Tupamarización del país
La ciudadanía protesta lógicamente frente al desconocimiento de sus firmas que equivalen al esfuerzo de hallar una salida pacífica e institucional a la crisis. La Fuerza Armada que, según la prédica oficial, no reprimiría jamás al pueblo, realiza el trabajo de un gobierno que perdió la calle. No obstante, exhibiendo un refinado armamento y el atuendo de rigor, los grupos paramilitares completan la faena.
Un mecánico del marxismo que dice explicar a algunos o a casi todos los personeros del régimen, dirá que las manifestaciones de indignación ejemplifican la lucha de clases, porque está prendido el este de la ciudad capital. Interpretación muy del canal ocho, si se quiere, pero que no responde a la realidad, pues no sólo el oeste, el sur y el norte están inflamados, sino que –por nuestra peculiar conformación urbana- los barrios populares o zonas marginales están prácticamente atados a las urbanizaciones de una clase media descendente, hacia el este. Por lo demás, si antes se habló de “llagunización” del país, el rescate viciado de la escena pública de unos pistoleros, la no admisión tramposa de su muy evidente culpabilidad, ahora asistimos a la “tupamarización” que es, en definitiva, sincerar la organización, amendrentamiento y ataque de los círculos armados que flotan junto al gobierno en las aguas del desprecio popular.

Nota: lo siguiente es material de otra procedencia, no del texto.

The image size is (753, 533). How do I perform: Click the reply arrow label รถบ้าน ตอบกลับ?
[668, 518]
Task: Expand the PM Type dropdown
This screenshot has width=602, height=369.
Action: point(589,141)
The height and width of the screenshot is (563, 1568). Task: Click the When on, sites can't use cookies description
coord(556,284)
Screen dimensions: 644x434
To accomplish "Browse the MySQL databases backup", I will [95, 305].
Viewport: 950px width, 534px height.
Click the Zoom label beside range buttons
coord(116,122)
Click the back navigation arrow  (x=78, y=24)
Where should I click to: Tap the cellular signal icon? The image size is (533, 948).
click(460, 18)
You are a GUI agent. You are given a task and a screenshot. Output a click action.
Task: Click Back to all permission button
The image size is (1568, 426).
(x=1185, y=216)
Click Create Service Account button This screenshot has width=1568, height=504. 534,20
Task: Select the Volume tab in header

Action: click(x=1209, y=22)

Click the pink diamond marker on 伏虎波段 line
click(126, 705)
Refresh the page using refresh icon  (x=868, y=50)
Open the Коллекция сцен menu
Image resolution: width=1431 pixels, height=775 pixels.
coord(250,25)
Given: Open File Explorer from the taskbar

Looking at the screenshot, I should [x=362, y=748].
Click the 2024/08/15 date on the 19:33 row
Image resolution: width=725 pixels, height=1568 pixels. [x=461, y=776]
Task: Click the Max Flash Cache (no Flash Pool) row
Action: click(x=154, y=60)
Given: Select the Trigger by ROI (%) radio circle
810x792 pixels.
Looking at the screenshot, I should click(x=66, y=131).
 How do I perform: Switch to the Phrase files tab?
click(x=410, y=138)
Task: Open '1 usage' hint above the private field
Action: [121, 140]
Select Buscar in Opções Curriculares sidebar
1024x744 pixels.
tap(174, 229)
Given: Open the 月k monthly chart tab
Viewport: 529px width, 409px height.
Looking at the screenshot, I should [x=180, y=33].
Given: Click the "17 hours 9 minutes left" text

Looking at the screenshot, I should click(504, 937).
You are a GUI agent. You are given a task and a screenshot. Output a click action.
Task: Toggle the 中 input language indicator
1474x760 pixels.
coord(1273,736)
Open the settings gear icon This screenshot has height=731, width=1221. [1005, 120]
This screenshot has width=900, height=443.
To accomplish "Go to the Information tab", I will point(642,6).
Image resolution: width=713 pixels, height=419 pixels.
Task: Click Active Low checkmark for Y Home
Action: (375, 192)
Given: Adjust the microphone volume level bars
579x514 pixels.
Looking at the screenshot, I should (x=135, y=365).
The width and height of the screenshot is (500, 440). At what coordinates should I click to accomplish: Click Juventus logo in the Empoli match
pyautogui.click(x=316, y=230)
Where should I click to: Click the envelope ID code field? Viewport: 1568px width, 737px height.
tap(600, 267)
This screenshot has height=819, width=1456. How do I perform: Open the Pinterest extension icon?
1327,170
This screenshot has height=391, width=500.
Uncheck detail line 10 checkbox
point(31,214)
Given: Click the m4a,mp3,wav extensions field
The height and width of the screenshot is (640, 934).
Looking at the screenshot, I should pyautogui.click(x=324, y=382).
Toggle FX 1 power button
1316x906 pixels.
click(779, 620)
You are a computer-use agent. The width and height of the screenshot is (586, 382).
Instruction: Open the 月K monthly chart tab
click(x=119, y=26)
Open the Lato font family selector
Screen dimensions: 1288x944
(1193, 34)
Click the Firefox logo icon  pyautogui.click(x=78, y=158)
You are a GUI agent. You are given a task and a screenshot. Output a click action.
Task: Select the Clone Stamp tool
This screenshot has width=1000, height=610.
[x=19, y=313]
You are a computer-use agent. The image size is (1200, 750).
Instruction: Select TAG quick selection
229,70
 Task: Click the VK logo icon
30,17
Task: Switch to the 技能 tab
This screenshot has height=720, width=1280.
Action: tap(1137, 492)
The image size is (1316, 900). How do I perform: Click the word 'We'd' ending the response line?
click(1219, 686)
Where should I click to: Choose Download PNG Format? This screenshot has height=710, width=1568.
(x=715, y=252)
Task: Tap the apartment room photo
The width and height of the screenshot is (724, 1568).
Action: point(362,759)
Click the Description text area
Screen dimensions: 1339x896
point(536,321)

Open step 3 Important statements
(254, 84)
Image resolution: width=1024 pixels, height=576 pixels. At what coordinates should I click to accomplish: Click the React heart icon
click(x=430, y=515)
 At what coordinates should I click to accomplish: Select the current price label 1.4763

En muchos sectores marginales no se atreven todavía a mostrarse plenamente inconformes, porque están patrullados constantemente por esas bandas armadas que incluyen a malandros y azotes que cuentan con el salvoconducto oficial. Sin embargo, ya en el 23 de Enero o en Caricuao, la ciudadanía supera el miedo y valientemente se expresa, abriendo un cauce insospechado para aquellos que –como el alcalde Bernal- se creen capitanes invictos en la defensa del gobierno y, por si fuera poco, piden unos poderes extraordinarios (sic) a sus concejales, sin que sepamos en qué consisten y cuáles destinos cocinan con la arbitraria providencia.